By Luiza Ilie and Radu-Sorin Marinas
BUCHAREST (Reuters) – The centrist minority government of Romanian Prime Minister-designate Ludovic Orban won a vote of confidence in parliament on Monday, improving the prospects for filling a policymaking vacuum in Bucharest and the European Union.
The new European Commission team had been due to take over on Nov. 1, but a political tug-of-war in Bucharest that prevented it from nominating a viable commissioner risked pushing that missed deadline beyond the start of December.
Orban is expected to make a quick nomination for Romania’s spot on the Commission, the EU executive, as soon as his cabinet is sworn in, aides said.
His cabinet was backed by 240 lawmakers, seven votes above the required 233.

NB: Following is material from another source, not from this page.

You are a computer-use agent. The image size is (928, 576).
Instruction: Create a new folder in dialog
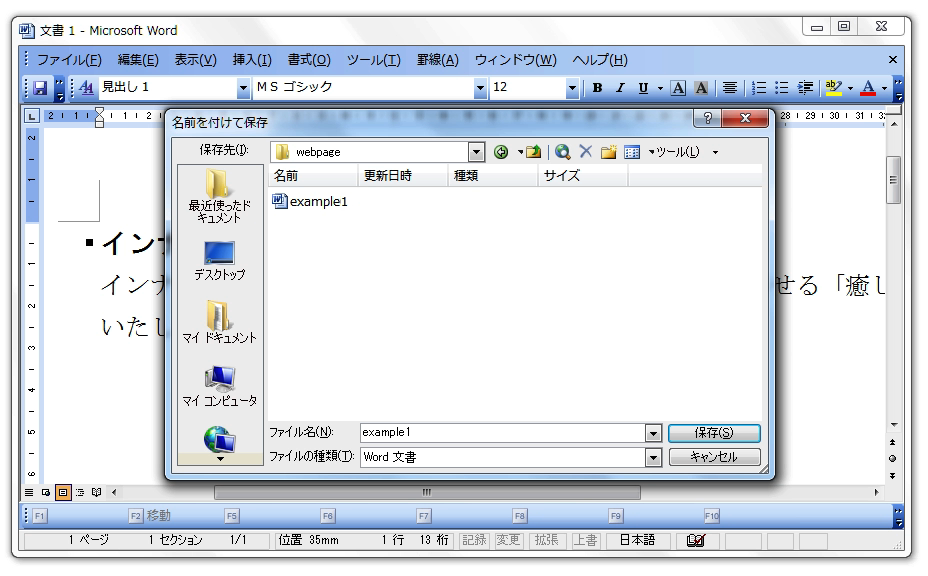click(x=608, y=152)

The Social Democrat Party, which was ousted from government in a no-confidence vote led by Orban’s Liberal Party on Oct. 10, and smaller centre-left grouping Pro Romania largely boycotted the vote.
Orban said he would undo some fiscal and judicial measures approved by the Social Democrats that have been criticised by diplomats and investors.

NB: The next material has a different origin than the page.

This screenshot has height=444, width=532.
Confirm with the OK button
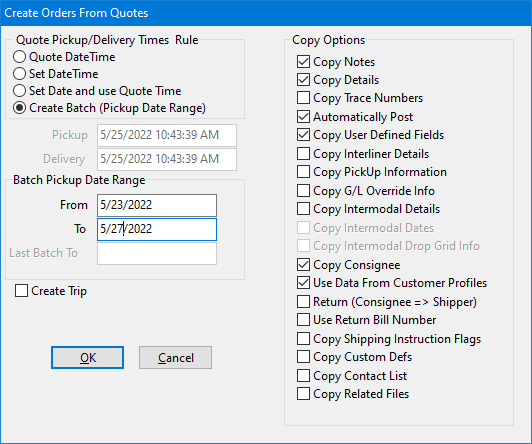pyautogui.click(x=88, y=358)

“We must assume the responsibility of making the justice system … independent in Romania, without interference from politicians and other institutions,” he told lawmakers.
The new cabinet will be in place until a parliamentary election is held next year but is likely to struggle to secure majorities for each bill from the fragmented opposition.
“Today’s vote is a guarantee we will not remain uncaring,” said Dan Barna, the leader of the opposition Save Romania Union (USR) which backed Orban.
“We expect the measures we have agreed to become clear objectives of your government.”
The leu currency was steady (VERIFICA) against the euro on Monday, but it has fallen 2.1% so far this year – making it central and eastern Europe’s worst-performer – as widening deficits and delayed policymaking take their toll. Bucharest’s blue chip index was down 0.2%.
The Social Democrats’ expansionary fiscal and wage policies have increased Romania’s budget and current account deficits, while changes to judicial legislation seen by Brussels as endangering the rule of law have dented investors’ appetite.